Hull was confirmed as a major port when it was purchased by Edward 1 in 1293 and became the King’s town, Kingston upon Hull. Wool dominated exports and the monopoly of the De La Pole family enabled them to be Edward III’s bankers, financing the war with France.
Exports included lead (from Derbyshire), bricks and tiles (to Holland etc.) while imports from the Baltic were pitch, hemp and timber (oak and pine) all of them vital to the development of local shipbuilding and maintenance of the trading fleets.
Growth of the Arctic whaling trade in the eighteenth century provided whalebone (baleen) and oil most of which was traded coastwise to London. Coal was a major element in our coasting trade with Newcastle providing fuel for Hull and towns throughout the north.

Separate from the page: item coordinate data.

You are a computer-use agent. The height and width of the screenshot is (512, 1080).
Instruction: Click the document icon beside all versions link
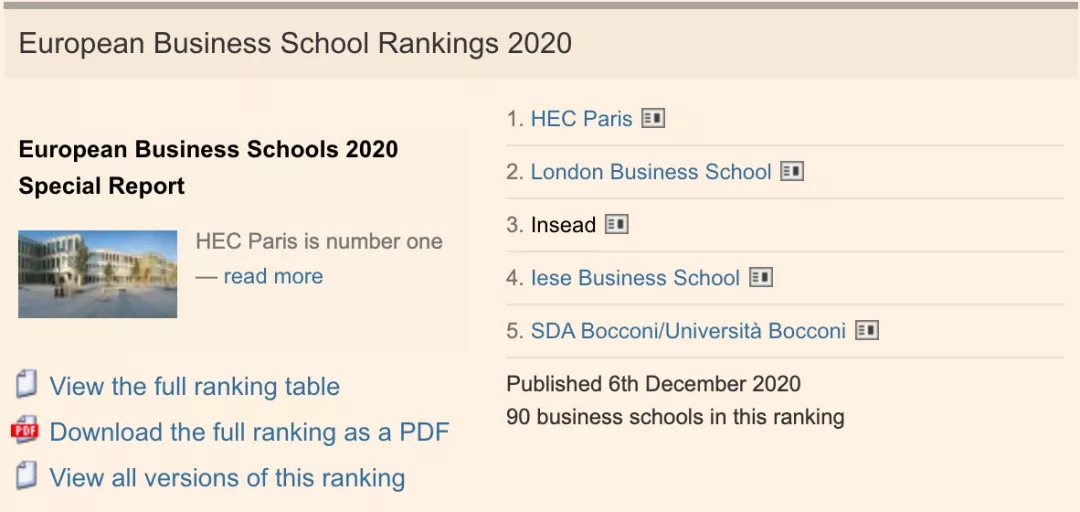click(27, 476)
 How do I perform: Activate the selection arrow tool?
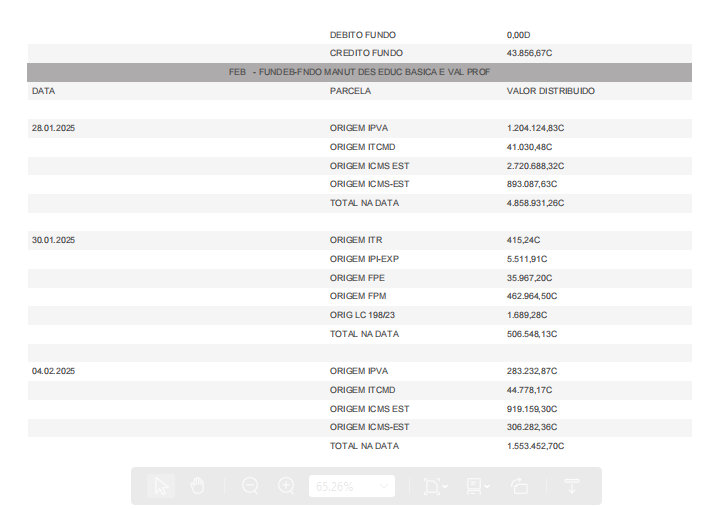[161, 486]
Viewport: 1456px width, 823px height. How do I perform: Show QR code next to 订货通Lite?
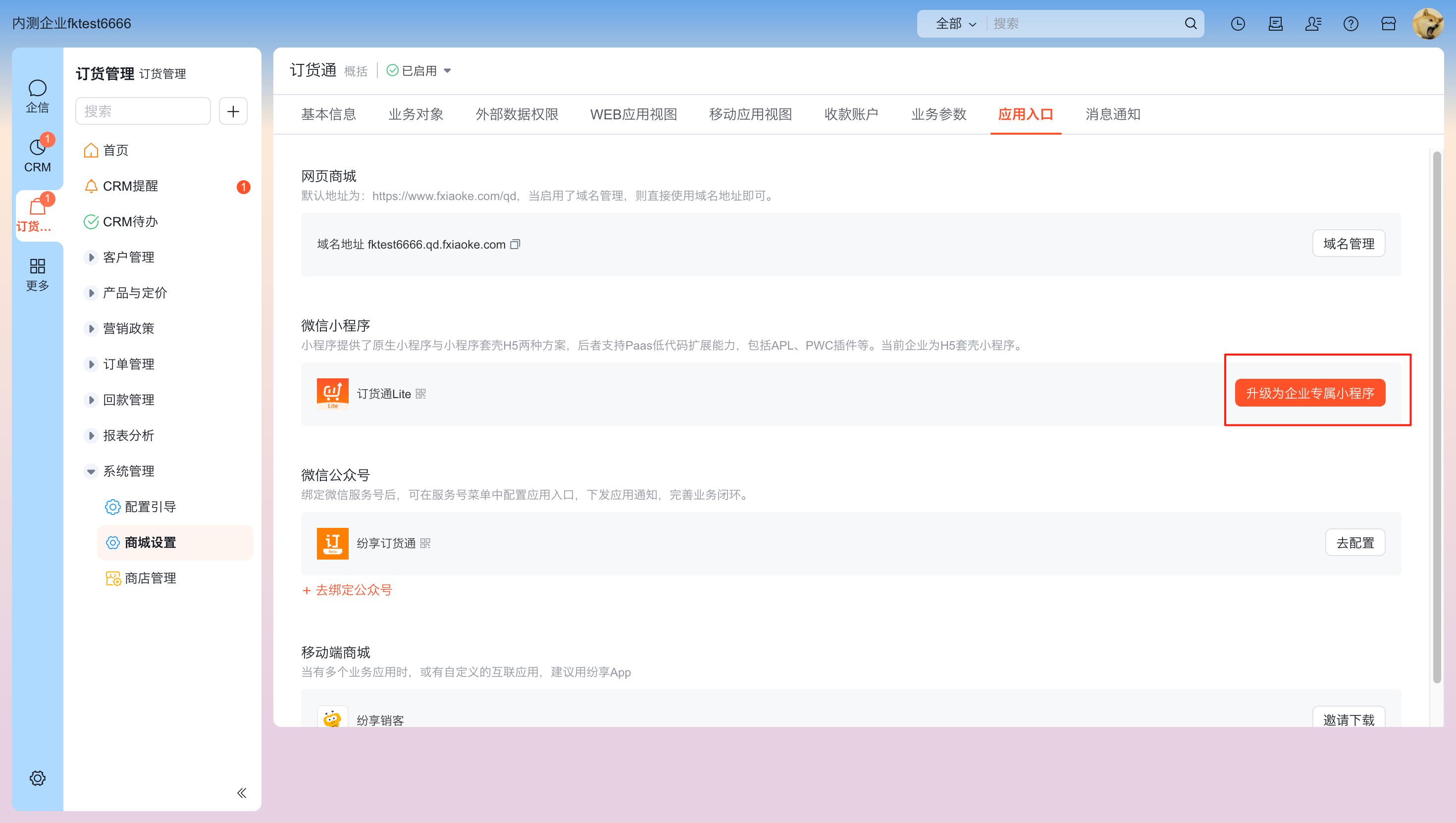tap(420, 393)
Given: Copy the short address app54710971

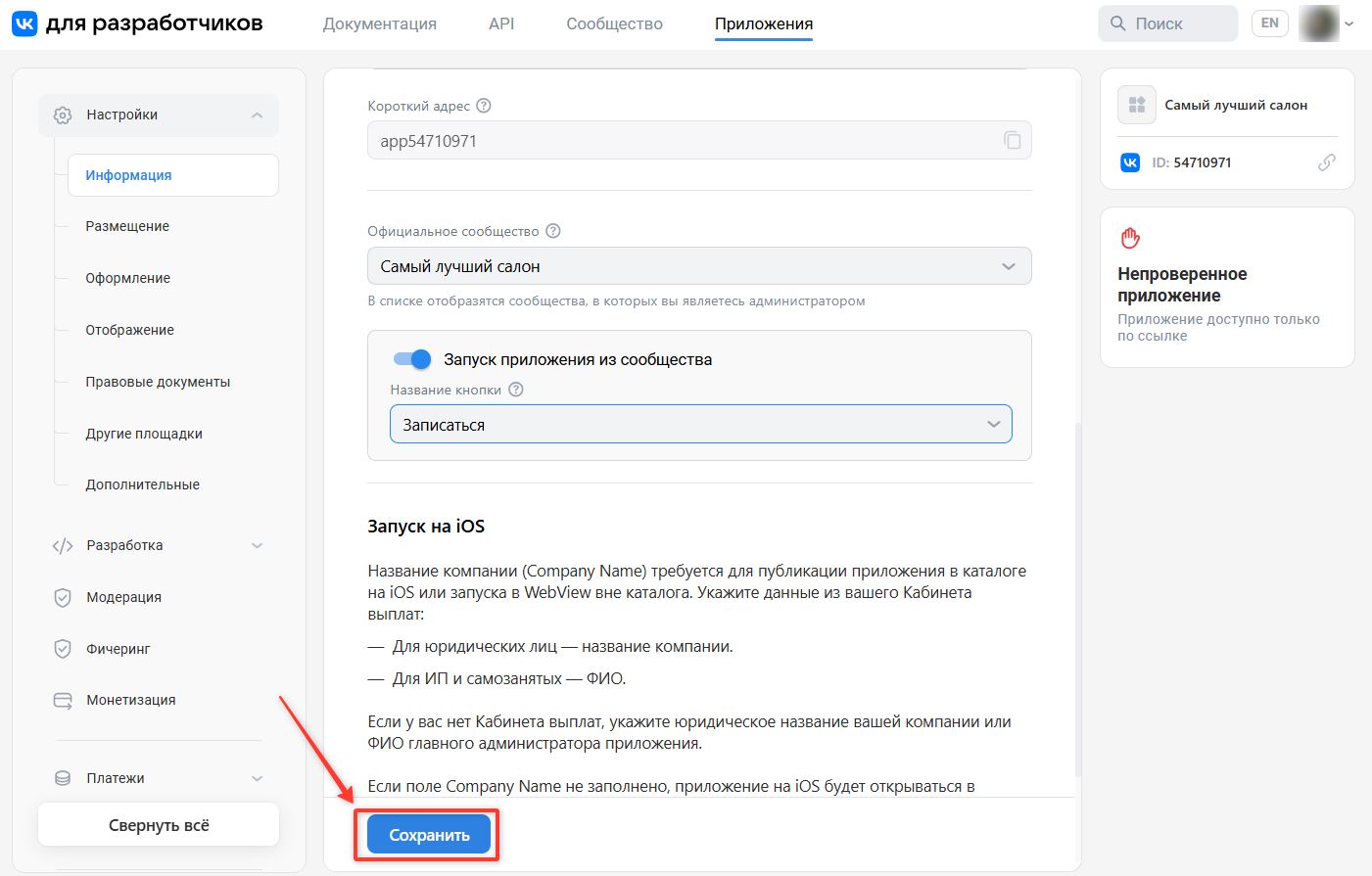Looking at the screenshot, I should pyautogui.click(x=1012, y=141).
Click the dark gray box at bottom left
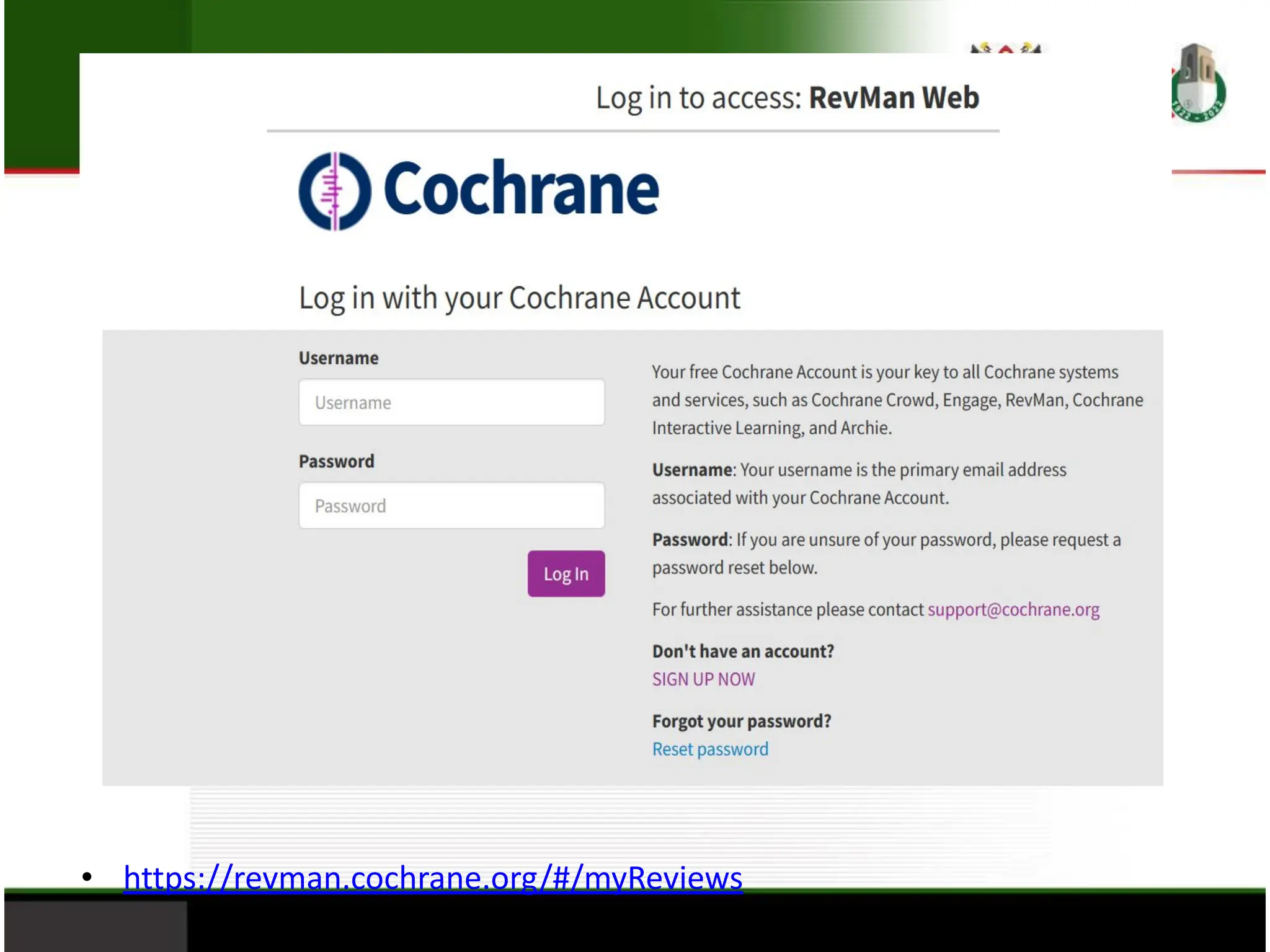Screen dimensions: 1270x952 (x=95, y=926)
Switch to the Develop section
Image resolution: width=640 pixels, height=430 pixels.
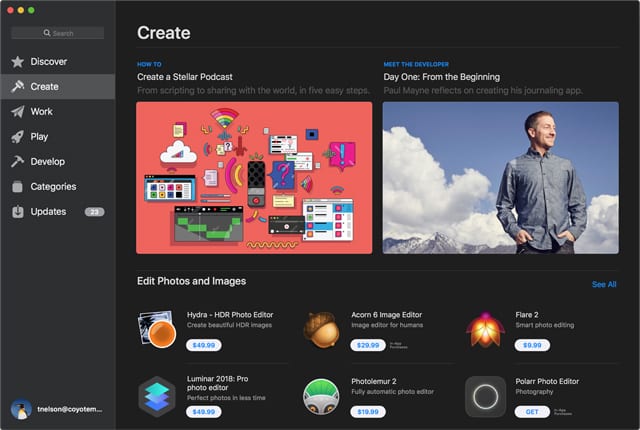(x=47, y=161)
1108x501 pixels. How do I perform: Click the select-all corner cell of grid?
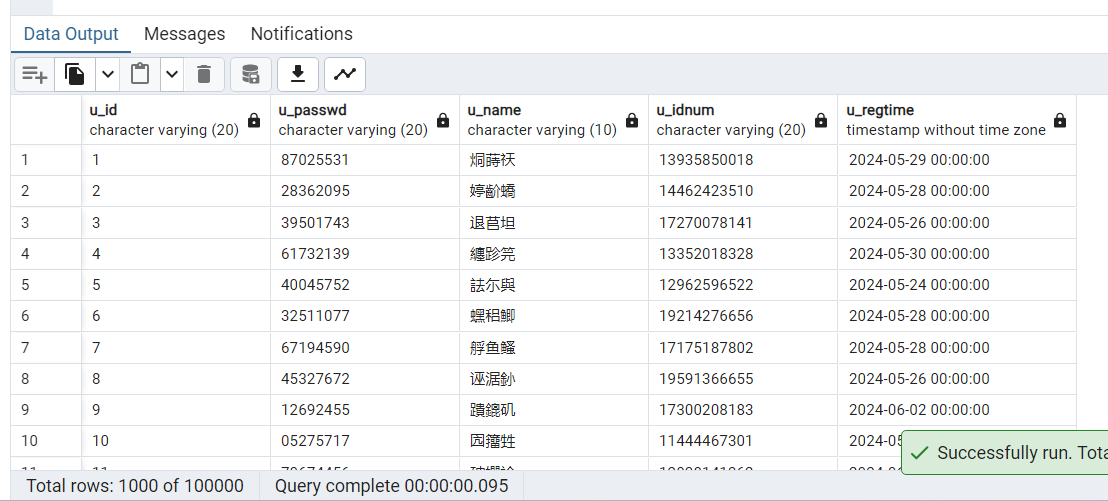pyautogui.click(x=46, y=120)

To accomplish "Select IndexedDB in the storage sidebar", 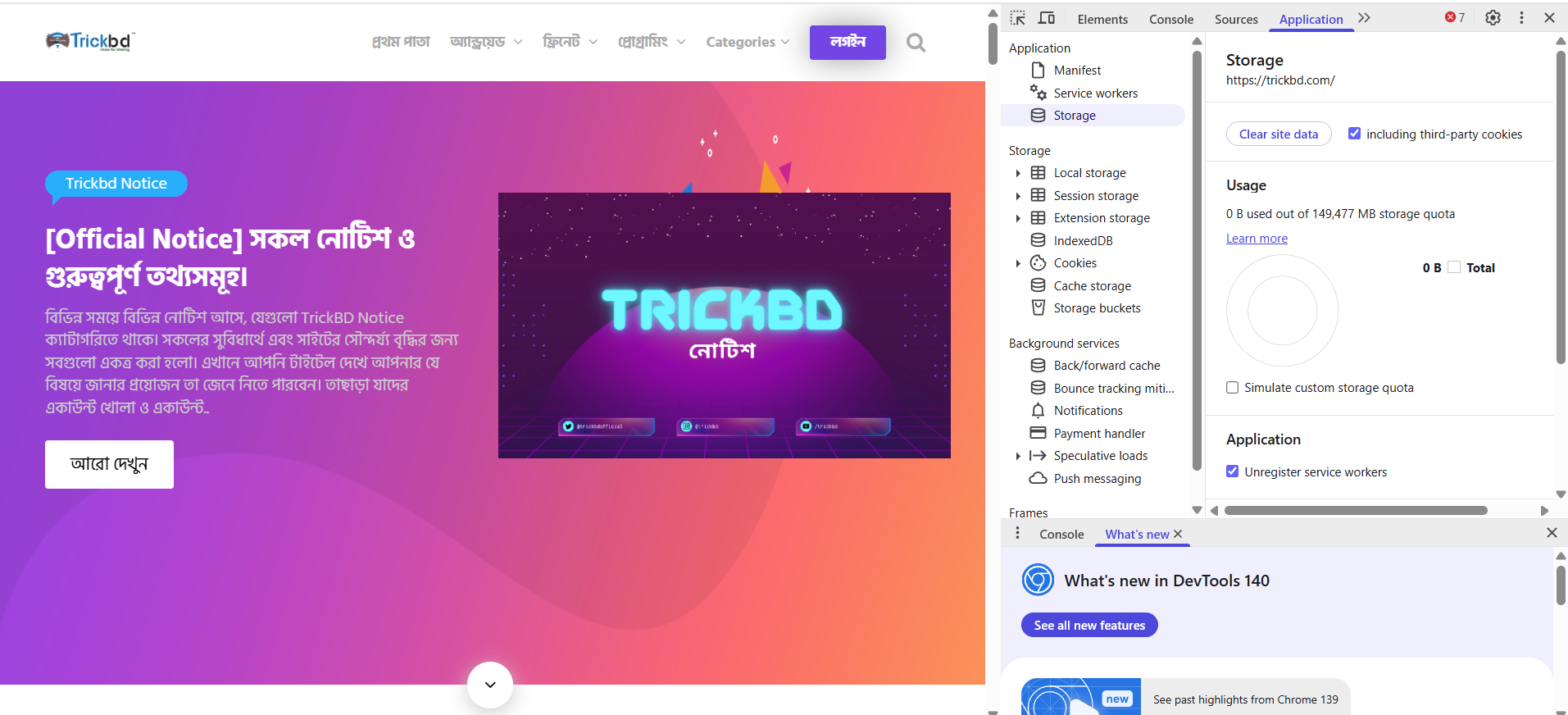I will 1083,240.
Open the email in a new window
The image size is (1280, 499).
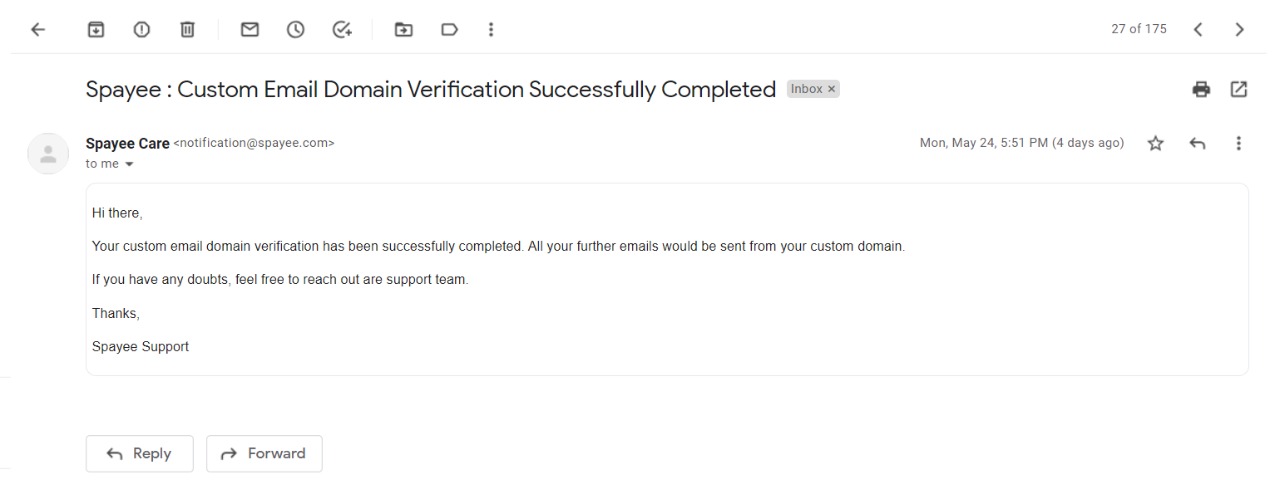point(1239,89)
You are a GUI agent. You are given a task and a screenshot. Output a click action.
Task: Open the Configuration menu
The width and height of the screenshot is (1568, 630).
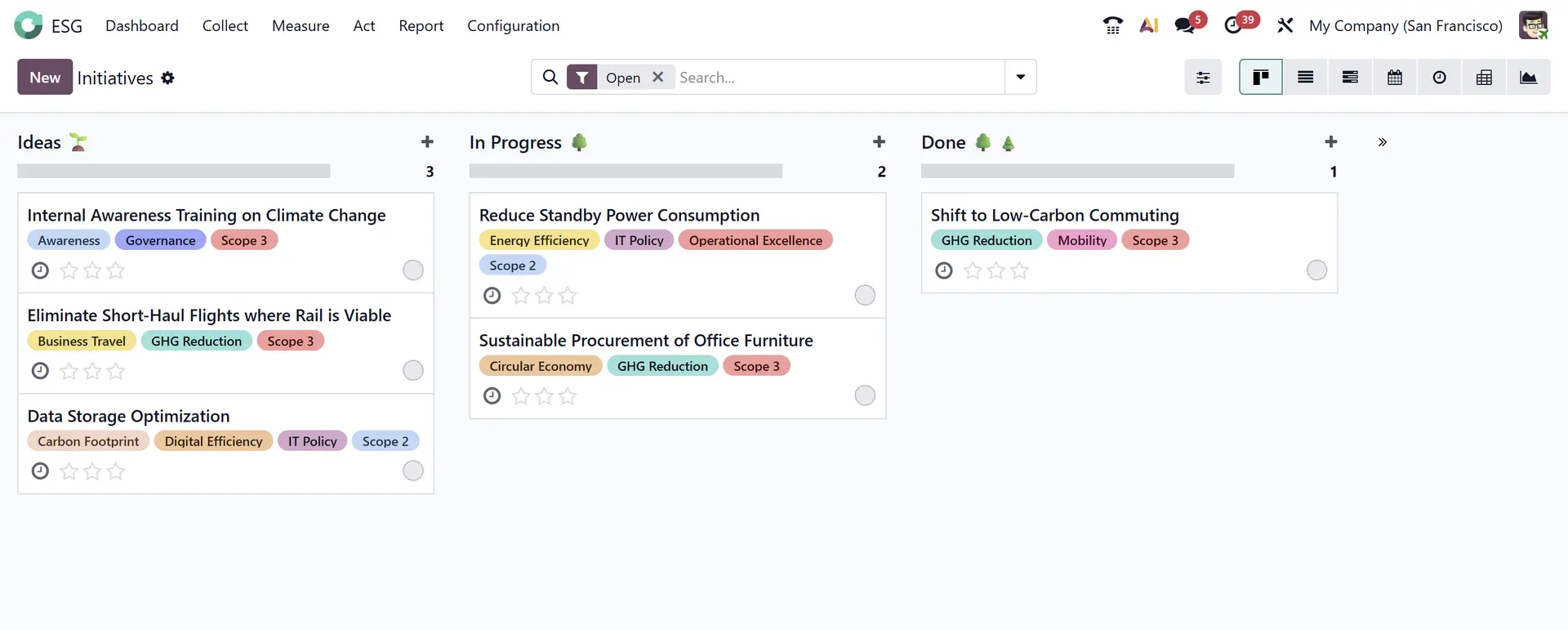tap(513, 26)
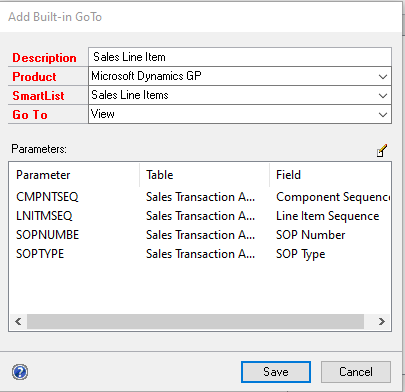Click the horizontal scrollbar thumb in parameters list
The width and height of the screenshot is (405, 392).
click(195, 322)
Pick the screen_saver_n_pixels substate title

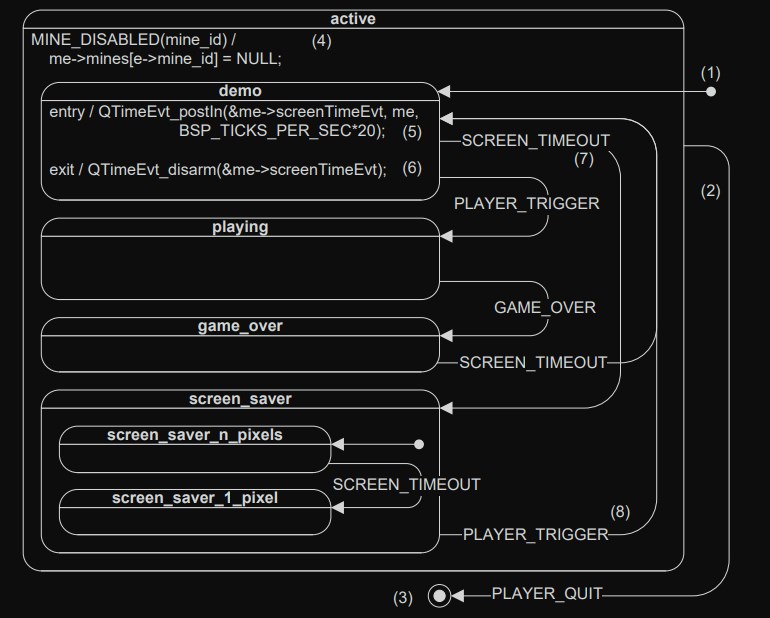[x=195, y=435]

Development of the canal system from the eighteenth century meant that Hull was the focus of a rapidly growing two way trade, raw materials inwards and manufactured goods and produce outward, which involved the whole of the north of England and the Midlands, as they underwent the ‘industrial revolution.
The nineteenth century saw the advent of the railways which increasingly took cargoes such as coal, manufactured goods and perishables like fruit and fish from the canals. More and more fruit, oil seeds, and iron ore (Sweden), hides (America), and butter and bacon entered Hull which also became the base for a burgeoning North Sea fishery. Large quantities of fish provided a cheap supply of protein for the ever-growing industrial towns.
Wheat was being imported from Egypt and later from the USA and Canada much of it processed in local mills (Ranks etc.) as were the oilseeds from Africa and the Far East. By the end of the century Hull was the centre of the Empires oilseed importing and crushing trade.
Since the 1960s instead of local industries being established to process raw materials or utilise the refined products (milling, paint manufacture based on linseed, etc.) goods increasingly arrived in containers and were transported via a developing motorway system to sites all over the country. The port of Hull continues to expand but without most of the associated industry and the liberation of the Baltic States from Russian domination has led to a major revival of the ancient timber trade with northern Europe.